Apnoea was observed in all birds after IPPV-12 and in some birds after IPPV-6. This was probably because IPPV (and not SV) overcame the apnoeic threshold in the birds that became apnoeic. The apnoeic threshold corresponds to the arterial pCO2 where the spontaneous ventilatory effort ceases [37]. It occurs when the arterial pCO2 is reduced by 5 to 9 mmHg by voluntary hyperventilation or by artificial ventilation. The gap between resting arterial pCO2 level and apnoeic threshold is relatively constant, irrespective of the anaesthetic depth [37]. In this study the venous pCO2 decreased by 4 mmHg; therefore, it is possible that the apnoeic threshold was not reached in birds that did not develop apnoea after IPPV-6. Also, birds have been reported to be very sensitive to CO2 concentrations, and depletion of CO2 causes acute apnoea [25]. IPPV-12 possibly depleted stimulatory actions of arterial CO2 resulting in apnoea in all the birds. Birds that became apnoeic after subjection to IPPV-6 spontaneously ventilated earlier than those subjected to IPPV-12. The prolongation of return of SV at a higher dose of isoflurane and IPPV rate implied that there is a dose-related delay in return of spontaneous ventilation after apnoea. This suggests that the rate of ventilation and, to a lesser extent, isoflurane concentration influenced the return of spontaneous ventilation after apnoea. Therefore, from these observations, IPPV appears to increase the depth of anaesthesia in a rate and dose-related manner during isoflurane anaesthesia.

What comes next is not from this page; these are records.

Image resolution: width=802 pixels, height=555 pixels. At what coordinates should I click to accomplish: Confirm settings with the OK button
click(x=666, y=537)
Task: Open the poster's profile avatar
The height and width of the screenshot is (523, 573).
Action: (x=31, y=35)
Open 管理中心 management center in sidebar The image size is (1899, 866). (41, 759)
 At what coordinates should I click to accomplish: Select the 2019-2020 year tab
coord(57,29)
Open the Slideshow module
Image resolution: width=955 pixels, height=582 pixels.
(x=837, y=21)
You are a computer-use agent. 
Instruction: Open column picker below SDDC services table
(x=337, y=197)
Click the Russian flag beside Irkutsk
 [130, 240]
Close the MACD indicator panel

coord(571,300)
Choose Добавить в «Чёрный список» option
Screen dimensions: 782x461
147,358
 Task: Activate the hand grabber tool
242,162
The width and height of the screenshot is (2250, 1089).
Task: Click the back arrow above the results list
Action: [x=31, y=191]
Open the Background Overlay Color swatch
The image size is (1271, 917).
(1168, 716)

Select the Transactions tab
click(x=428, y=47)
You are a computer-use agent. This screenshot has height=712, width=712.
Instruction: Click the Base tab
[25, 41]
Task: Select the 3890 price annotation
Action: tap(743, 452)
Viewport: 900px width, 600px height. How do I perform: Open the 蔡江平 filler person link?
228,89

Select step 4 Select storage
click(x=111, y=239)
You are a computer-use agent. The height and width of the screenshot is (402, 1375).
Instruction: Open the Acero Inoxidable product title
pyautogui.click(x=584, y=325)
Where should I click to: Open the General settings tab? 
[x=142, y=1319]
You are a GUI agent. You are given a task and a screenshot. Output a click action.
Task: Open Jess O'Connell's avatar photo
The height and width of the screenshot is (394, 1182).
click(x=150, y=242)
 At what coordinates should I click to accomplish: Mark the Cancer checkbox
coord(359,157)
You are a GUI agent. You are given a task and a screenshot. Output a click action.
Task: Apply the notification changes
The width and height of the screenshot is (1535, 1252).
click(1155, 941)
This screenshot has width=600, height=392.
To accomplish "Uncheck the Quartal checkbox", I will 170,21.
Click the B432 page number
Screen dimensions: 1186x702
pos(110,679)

This study has some limitations regarding the interpretation of the results of IPPV-12. It did not take into account the influence of the length of anaesthesia on this run as it was done always last in the same anaesthesia episode as IPPV-6. A more desirable approach would have been to have different groups with a crossover pattern with IPPV-6 coming last in equal proportion in some experiments to exclude this influence. Logistical constraints prevented blood gas analysis for 1.5% inhaled isoflurane group of experiments. A more objective reflex score would have enhanced the statistical comparison of the results.

5. Conclusion

Isoflurane anaesthesia in cockatoos is rapidly induced and recovery is also rapid. Repetitive isoflurane anaesthesia in spontaneously ventilating cockatoos has little effect on BP and HR, and outcomes are similar for SV and IPPV although IPPV results in better cardiovascular stability than SV. Cockatoos recovering from isoflurane anaesthesia are likely to exhibit body jerk, beak, eye, shivering, and the righting reflex, in that chronological order of appearance. IPPV increases the depth of anaesthesia in a rate and dose-related manner, which in turn prolongs recovery. High rates of IPPV and higher doses of isoflurane cause apnoea, which in turn prolongs recovery from anaesthesia. IPPV provides an opportunity to use lower isoflurane concentrations to achieve a desirable level of anaesthesia.

Conflict of Interests

The author declares that there is no conflict of interests regarding the publication of this paper.

Acknowledgments

This study was completed with support from an Australian government scholarship during higher degree studies. Gratitude is extended to Associate Professor Dr L. J. Filippich for supervising the study and assisting significantly and to staff at the Veterinary Teaching Hospital, the University of Queensland for allowing the use of their animal research facilities at St. Lucia.